経済社会学者たちは、カール・ポランニーの説にならって、経済は「社会的構造を持つ」ものであり、これは社会状況の外に存在する自然の力ではないが、作用する特別な社会環境が必要だ、ということを長い間議論してきました。私が言おうとしているのは、日本は経済のための新しい社会環境を創造して、社会に貢献する経済を作りあげることができるユニークな立場にあるということです。また、世界中の素晴しい伝統、特に日本の伝統の中には、このプロジェクトの実現を可能にする広範囲な文化資産があるということを私は言いたいのです。これは非現実的なプロジェクトではありません。むしろ、結果にかまわずに限りない経済成長を目指すプロジェクトのほうが空想的な非現実的なものです。すでに指摘しましたが、こうした方向は、アメリカでも日本でも、社会と経済そして意義や誠実さの源の崩壊を招くことになるという研究結果が出ています。

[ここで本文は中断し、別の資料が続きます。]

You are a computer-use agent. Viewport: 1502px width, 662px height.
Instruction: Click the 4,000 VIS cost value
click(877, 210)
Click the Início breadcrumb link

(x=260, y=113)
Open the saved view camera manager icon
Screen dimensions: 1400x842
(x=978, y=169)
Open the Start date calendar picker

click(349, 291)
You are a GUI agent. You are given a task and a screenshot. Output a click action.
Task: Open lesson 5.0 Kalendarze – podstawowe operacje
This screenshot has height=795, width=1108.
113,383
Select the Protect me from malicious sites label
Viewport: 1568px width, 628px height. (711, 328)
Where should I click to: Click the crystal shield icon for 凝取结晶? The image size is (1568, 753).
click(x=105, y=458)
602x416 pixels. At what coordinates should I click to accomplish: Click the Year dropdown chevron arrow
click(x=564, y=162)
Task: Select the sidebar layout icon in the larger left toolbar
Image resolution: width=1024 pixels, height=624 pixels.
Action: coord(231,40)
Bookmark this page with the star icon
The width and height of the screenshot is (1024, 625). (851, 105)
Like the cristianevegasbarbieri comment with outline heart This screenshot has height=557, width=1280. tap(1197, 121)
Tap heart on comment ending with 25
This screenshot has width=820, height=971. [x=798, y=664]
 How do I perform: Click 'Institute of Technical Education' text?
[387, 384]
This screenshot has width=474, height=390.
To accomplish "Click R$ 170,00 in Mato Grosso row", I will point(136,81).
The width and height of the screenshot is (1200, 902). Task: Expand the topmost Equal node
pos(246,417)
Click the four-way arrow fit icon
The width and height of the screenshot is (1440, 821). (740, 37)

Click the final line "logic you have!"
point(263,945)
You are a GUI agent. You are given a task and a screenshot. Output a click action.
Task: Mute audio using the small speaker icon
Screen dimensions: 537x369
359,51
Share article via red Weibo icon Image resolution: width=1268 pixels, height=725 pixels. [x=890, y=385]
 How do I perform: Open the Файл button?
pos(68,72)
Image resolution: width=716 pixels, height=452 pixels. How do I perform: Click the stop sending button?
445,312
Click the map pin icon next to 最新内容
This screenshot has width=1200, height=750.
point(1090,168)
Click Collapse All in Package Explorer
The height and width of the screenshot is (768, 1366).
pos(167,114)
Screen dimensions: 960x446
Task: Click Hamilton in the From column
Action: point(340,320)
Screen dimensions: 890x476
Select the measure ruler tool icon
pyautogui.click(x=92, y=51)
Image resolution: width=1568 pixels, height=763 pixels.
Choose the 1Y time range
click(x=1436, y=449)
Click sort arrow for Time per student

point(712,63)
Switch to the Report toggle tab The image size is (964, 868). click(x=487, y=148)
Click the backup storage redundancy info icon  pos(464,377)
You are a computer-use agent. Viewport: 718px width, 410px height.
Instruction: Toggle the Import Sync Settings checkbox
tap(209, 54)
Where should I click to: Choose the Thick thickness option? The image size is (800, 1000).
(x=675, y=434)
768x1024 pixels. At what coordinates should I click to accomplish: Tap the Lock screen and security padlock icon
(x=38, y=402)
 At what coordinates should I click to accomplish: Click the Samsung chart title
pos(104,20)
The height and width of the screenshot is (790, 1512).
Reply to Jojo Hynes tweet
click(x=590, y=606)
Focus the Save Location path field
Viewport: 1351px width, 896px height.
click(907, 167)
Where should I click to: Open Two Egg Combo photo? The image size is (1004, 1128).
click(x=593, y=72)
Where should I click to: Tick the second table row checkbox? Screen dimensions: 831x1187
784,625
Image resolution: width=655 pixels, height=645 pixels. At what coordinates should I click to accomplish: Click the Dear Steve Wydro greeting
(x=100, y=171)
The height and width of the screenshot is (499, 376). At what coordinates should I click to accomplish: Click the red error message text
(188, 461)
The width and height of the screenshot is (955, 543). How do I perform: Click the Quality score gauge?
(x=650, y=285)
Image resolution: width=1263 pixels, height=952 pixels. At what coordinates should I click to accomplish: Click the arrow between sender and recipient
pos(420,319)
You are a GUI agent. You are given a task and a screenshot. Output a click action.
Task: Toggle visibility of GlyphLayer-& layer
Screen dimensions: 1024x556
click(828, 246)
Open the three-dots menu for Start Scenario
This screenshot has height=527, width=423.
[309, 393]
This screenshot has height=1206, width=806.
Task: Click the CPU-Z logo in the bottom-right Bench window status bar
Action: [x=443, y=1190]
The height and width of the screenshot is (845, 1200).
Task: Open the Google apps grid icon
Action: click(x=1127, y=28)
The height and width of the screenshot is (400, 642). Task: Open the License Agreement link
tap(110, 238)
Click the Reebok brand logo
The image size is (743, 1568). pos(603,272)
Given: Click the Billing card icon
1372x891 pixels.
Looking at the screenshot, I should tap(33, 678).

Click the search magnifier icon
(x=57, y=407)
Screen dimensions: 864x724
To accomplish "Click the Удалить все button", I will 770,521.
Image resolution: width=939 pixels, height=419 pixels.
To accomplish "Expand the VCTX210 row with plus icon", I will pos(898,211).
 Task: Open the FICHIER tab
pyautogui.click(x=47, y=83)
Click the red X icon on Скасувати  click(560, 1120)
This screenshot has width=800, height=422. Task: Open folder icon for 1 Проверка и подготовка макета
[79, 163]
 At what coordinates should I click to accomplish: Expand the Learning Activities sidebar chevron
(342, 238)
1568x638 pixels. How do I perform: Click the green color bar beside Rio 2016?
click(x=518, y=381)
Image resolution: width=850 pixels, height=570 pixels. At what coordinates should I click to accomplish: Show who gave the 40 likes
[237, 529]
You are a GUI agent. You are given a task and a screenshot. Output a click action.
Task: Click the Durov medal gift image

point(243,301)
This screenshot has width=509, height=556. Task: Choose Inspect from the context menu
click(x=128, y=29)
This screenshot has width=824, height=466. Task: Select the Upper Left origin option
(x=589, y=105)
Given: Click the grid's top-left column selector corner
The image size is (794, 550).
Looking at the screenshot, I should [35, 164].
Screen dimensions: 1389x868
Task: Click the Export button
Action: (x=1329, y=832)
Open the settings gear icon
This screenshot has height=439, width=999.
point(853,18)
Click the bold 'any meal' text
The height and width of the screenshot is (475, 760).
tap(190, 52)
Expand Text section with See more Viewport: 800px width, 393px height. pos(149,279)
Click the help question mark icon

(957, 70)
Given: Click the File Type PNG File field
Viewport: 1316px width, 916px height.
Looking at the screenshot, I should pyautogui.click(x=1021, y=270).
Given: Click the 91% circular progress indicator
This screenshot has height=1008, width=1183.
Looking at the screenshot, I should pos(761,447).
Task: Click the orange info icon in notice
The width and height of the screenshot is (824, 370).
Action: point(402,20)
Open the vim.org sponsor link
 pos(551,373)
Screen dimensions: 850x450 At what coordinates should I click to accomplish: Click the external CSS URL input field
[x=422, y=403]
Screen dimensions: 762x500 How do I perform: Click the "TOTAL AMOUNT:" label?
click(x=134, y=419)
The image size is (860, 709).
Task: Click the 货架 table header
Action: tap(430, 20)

私たちが現在抱えている問題の解決策として簡単に採用できるようなものは日本の伝統にも他のものにもないと思います。しかし、こうした伝統の中には、代案を生み出せるように私たちにインスピレーションを与えてくれるものが多くあると思っています。私はここである人物の生涯と偉業を例にあげたいと思います。今日、私たちはその人物に敬意を表わすためにここに集まりました。その人物こそ石田梅岩です。梅岩は商人であり、社会にとっての経済の価値を知っていました。